→ TEXT PASSAGE
General Terms & Conditions of Service
apply to all orders, which the user is ordering from the online-shop of
Geschäftsführer: Marcus Oswald, Amtsgericht Augsburg HRB 29599
I. Introductory Provisions
1. The Seller is a limited liability company established and governed by the laws of the Germany.
2. The Seller’s scope of business comprises, in particular, trading and providing service and support in relation to camera and DSLR products (hereinafter the “Products”).
3. The Seller undertakes its business activities at premises located in Germany, Augsburg, Wendelsteinstr.12, Postal Code 86163, and using e-shop platform located at the internet address www.pilotfly.de (hereinafter the “E-shop”).
4. The E-shop is operated and maintained by Pilotfly GmbH, with its seat in Germany, Augsburg, Wendelsteinstr.12, Postal Code 86163.
5.The Seller’s contact e-mail is email@example.com, while any communication intended for the E-shop operator should be also directed to the Seller’s contact e-mail.
6. These General Terms and Conditions (hereinafter the “GTC”) apply to purchase of Products through the E-shop or, as the case may be, directly from the Seller. These GTC specify rights and obligations of the Seller and the buyer with respect to their contractual relations.
7. All contractual relations established between the Seller and the buyer or, as the case may be, the consumer are governed by laws of Germany. Legal aspects of contractual relations which are not regulated by these GTC shall be regulated by Act No. 89/2012 Coll., Civil Code, as amended, and Act No. 634/1992 Coll., on Consumer Protection, as amended.
8. For the purpose of these GTC, a consumer is regarded as natural person who does not conclude and/or perform a contract as part of its business or other entrepreneurial activity.
II. Purchase Contract
1. The contractual relationship between the Seller and the buyer is governed, particularly, by the purchase contract (whereof these GTC form an inseparable part).
2. Posting of the Product on the E-shop webpage with indication of the Product’s parameters, price and availability, at the very least, is considered as indirect offer to conclude a purchase contract. Buyer’s order of the chosen Product(s), duly completed, confirmed and delivered to the Seller is considered as confirmation of the Seller’s one or more offers. Buyer’s order is supposed to be placed, i.e. completed, confirmed and paid, on-line through E-shop. Purchase contract is deemed concluded upon receipt of the buyer’s order, containing all requisites according to these GTC, by the Seller. Receipt of the buyer’s order, particularly conclusion of the purchase contract, shall be confirmed to the e-mail address provided by the buyer without delay.
3. Whenever on-line order placement and/or on-line order payment is not possible, regardless of reason, the buyer shall send a written order to the Seller’s e-mail address firstname.lastname@example.org. The written order is supposed to contain at least the following data: (i) buyer’s first and last name, (ii) buyer’s residency address, (iii) buyer’s phone number and contact e-mail address, (iv) chosen product description and quantity. The written order may further contain, particularly, (v) buyer’s firm name and (vi) buyer’s VAT number (attached proof of VAT registration is recommended). Upon receipt by the Seller, such written order is considered as direct offer to conclude a purchase contract. The purchase contract is concluded upon delivery of confirmation of the order by the Seller to the e-mail address provided by the buyer.

→ EXERCISE TASK
Pick up the online shop's terms and conditions right after the last clause shown and keep writing them in the same style.

→ RECORDED DATA
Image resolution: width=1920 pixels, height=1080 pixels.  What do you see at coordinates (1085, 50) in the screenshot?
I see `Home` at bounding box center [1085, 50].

→ TASK RESULT
4. Under the concluded purchase contract, the Seller undertakes to deliver to the buyer the agreed Product(s) and to transfer upon the buyer ownership title thereto, whereas the buyer undertakes to pay the purchase price of the Product(s) and accept its delivery; on-line payment precedes and preconditions conclusion of the purchase contract, hence, where on-line payment is applicable, the buyer’s corresponding undertaking is deemed fulfilled.
5. By conclusion of the purchase contract the buyer expressly confirms being aware of the fact that these GTC form an inseparable part of the purchase contract and that the buyer acquainted itself with the GTC. The buyer has been adequately notified about these GTC prior to conclusion of the purchase contract and had the opportunity to acquaint with full wording of these GTC.
III. Delivery terms
1. Product(s) shall be delivered to the buyer by courier delivery service using "FEDEX Economy" or "FEDEX Express" rate. The package shall include the ordered Product(s) along with the packing slip. Invoice of purchased products will be sent by email only.
2. Delivery time of the Product(s) is determined as sum of the Product’s indicated availability (E-shop) at the time of order and the courier’s delivery time (up to 7 business days from pick-up). Delivery time is also affected by the Product purchase price payment status which is, as a rule, precondition for commencement of shipment. On-line payment leads to immediate shipment, subject to Product availability, wire transfer payment leads to shipment only upon its crediting to the Seller’s account.
3. Where among the Products ordered there are in-stock as well as out-of-stock items, the buyer may opt for partial shipment of the in-stock Products first and out-of-stock Products when these become available. The Seller reserves the right to reject partial shipment request.
4. "FEDEX Economy " shipment costs within member states of the European Union are borne by the Buyer (except for purchases of special offers where we indicate free shipping). Domestic shipping will be via DHL. "FEDEX Economy Express" shipment costs to non-EU and "FEDEX Express" shipment costs to all countries [vary between EUR 14 - 300 (depending on dimensions and weight of the Product)] and are indicated to the buyer before order completion (Checkout phase in E-shop).
5. The Seller acknowledges that certain data relating to the buyer, in the extent necessary for proper delivery of the Product(s), are provided to the courier by the Seller.
6. The Seller shall pack the Product(s) and label it in accordance with the purchase contract, otherwise in a usual manner corresponding to the agreed type of delivery; any related costs shall be borne by the Seller.
IV. Purchase price and payment terms
1.E-shop Product purchase price does not include shipment costs but tax (VAT).
2. E-shop Product purchase price is indicated and payments are made in Euro (EUR). However, currency exchange is possible as part of the on-line payment (exchange rates may apply) provided the buyer’s bank account and/or credit card type supports such exchange.
3.Purchase price of the Product shall be agreed in each purchase contract provided that its amount shall correspond to purchase price of the respective Product indicated in E-shop at the time of placing the order by the buyer. The Seller is entitled to adjust the Product purchase price unilaterally, though any such adjustment shall have no effect on the concluded purchase contract.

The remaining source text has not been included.